It is, therefore, prayed that the writ petition filed by the petitioner may kindly be allowed and writ of mandamus, or any other appropriate writ, order or direction may kindly be issued to non-petitioners for:

(i) Restraining the non-petitioner Nos. 1 to 3 for not issuing any kind of Stage Carriage or Contract Carriage permit in connection with the holding of fair of Shri Keladevi to any private operators for providing his transport services from any point in the State of Uttar Pradesh.

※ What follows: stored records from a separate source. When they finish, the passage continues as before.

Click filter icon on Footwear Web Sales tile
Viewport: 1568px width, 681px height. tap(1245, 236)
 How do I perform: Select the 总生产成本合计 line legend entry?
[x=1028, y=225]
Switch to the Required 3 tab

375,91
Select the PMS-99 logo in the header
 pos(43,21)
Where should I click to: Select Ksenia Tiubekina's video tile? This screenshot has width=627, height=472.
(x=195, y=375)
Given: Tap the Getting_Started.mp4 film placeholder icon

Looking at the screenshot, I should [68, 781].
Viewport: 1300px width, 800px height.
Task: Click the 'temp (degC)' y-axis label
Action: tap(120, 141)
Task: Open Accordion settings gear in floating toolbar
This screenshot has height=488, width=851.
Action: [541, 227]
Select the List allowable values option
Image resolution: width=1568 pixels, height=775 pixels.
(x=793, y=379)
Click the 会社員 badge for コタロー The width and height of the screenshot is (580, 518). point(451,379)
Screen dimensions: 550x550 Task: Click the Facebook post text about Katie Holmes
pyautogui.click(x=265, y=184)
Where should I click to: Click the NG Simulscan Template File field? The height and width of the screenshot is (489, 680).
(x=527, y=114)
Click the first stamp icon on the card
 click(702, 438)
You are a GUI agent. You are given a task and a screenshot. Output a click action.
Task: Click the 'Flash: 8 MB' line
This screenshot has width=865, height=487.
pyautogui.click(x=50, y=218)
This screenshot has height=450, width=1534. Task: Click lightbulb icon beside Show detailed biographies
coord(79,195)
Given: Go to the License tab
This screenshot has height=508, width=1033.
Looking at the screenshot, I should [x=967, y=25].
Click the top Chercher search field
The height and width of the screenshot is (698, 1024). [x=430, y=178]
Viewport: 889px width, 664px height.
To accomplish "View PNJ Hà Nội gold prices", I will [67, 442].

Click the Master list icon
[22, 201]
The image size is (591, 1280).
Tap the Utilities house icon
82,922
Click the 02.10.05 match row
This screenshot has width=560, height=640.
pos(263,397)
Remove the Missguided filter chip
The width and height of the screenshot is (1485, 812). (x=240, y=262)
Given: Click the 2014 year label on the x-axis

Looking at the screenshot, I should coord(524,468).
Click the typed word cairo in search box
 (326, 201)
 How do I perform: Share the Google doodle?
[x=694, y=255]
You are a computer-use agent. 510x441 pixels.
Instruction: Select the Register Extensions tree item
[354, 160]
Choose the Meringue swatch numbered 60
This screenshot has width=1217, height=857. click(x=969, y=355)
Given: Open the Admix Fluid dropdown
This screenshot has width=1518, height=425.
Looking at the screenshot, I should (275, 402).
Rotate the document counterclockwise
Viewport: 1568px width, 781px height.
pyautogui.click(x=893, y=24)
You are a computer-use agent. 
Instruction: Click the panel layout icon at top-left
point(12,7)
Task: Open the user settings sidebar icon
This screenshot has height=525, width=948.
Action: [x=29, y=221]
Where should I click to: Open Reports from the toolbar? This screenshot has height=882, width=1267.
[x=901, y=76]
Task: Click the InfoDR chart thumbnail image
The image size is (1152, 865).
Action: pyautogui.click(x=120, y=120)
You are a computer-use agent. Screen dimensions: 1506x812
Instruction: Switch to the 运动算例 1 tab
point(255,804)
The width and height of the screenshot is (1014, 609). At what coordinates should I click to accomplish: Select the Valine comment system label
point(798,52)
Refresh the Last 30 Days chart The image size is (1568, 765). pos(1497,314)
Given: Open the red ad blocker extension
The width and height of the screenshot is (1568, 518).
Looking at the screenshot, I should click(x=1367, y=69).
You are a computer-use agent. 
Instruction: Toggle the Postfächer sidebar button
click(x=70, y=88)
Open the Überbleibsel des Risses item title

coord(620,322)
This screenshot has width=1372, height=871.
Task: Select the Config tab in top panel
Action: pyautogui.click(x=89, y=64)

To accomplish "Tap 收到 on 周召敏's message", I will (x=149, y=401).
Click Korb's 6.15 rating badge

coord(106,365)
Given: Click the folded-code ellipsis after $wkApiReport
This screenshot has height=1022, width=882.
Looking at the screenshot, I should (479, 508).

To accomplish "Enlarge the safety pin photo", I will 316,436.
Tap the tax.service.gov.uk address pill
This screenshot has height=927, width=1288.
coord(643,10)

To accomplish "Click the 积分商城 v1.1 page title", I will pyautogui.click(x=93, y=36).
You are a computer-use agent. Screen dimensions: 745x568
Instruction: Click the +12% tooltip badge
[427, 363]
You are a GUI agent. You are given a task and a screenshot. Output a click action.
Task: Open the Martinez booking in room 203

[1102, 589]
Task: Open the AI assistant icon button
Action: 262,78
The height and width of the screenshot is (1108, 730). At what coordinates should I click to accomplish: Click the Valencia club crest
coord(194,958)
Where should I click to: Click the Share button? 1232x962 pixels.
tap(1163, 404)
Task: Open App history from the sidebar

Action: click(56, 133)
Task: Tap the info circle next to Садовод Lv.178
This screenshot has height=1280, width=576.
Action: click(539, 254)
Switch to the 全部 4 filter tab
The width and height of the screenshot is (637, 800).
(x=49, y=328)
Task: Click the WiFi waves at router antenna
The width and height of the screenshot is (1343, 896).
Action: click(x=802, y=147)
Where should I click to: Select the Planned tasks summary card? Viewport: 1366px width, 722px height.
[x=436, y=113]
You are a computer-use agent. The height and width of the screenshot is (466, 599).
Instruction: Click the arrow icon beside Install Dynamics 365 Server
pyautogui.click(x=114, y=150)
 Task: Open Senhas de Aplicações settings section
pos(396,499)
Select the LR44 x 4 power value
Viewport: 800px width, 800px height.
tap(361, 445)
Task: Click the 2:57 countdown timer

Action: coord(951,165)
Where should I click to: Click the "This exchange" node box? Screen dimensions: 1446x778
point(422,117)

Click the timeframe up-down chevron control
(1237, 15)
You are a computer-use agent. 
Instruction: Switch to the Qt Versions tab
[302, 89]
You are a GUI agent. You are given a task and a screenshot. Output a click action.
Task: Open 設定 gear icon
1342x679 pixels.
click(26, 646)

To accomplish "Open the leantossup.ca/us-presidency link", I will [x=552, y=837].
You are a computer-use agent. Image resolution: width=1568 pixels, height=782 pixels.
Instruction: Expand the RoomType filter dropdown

(ii) For directing the non-petitioners No. 4 to 6 for not allowing and permitting any transport vehicle of a private operator under a permit issued in connection with the fair of Shri Keladevi by non-petitioners Nos. 1 to 3 and restraining the said non-petitioners from accepting any tax payable under Section 62 of the Act by such operators;

(iii) By issuing a Mandamus to non-petitioners Nos. 4 to 6 for not allowing any transport vehicle of a private operator under a permit issued by Non-petitioners Nos. 1 to 3 in connection with the Mela of Shri Keladevi found operating on the notified route or portion thereof laying in the State of Rajasthan and if so found the said vehicle should immediately be seized:

Any other writ, order or direction which in the fact and circumstances of the present case, deem fit and proper to pass, may kindly be passed in favour of the petitioner.

2. Agra-Bharatpur Inter-State route is a notified route under the approved and notified scheme of the State of Uttar Pradesh published and notified in Uttar Pradesh Gazette dated 20.2.1963 under Section 68-D(3) of the Old Act with the previous approval of the Central Government required under the proviso appended to Sub-section (2) of Section 68-D. The scheme is of total exclusion excluding all the private operators to provide their transport services on the said route or portion thereof. The scheme has been implemented by the State of Uttar Pradesh and the State of Rajasthan and the petitioner-Corporation is operating its transport services on the above route.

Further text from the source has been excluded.